═════ Data shown ═════

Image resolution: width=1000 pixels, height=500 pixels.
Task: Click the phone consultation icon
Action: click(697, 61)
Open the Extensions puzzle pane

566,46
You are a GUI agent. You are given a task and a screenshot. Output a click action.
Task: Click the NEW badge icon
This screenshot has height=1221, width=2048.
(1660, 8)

═════
═════ Data shown ═════

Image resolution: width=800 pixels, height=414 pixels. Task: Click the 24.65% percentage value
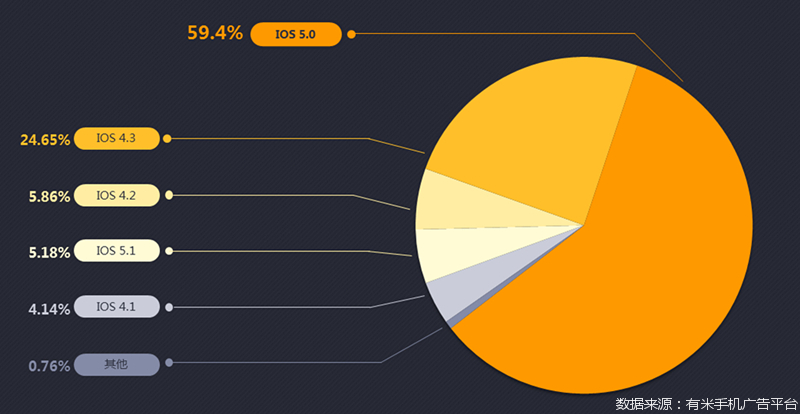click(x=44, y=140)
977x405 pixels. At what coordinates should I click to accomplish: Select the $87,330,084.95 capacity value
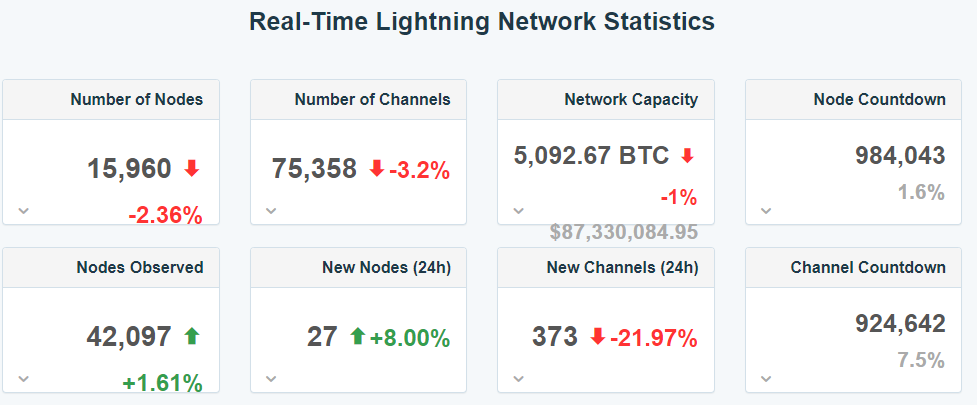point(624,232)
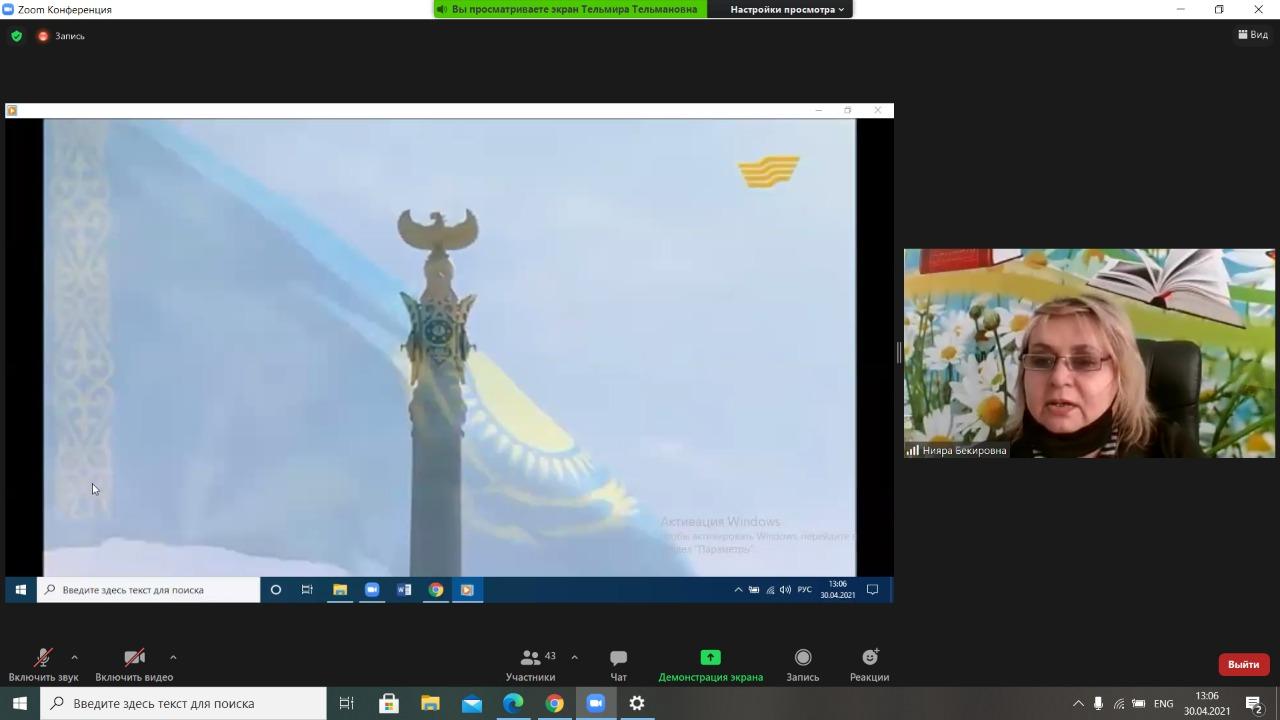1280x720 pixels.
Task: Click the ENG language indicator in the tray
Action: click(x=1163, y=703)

═════

Please reproduce the lines from the line with "Image resolution: width=800" up to and including the line with "Action: click(x=1163, y=703)". Leave the pictures out of your answer.

Solution for this problem
Image resolution: width=800 pixels, height=414 pixels. Task: Click the 24.65% percentage value
click(x=44, y=140)
977x405 pixels. At what coordinates should I click to accomplish: Select the $87,330,084.95 capacity value
point(624,232)
1280x720 pixels.
Task: Click the ENG language indicator in the tray
Action: click(x=1163, y=703)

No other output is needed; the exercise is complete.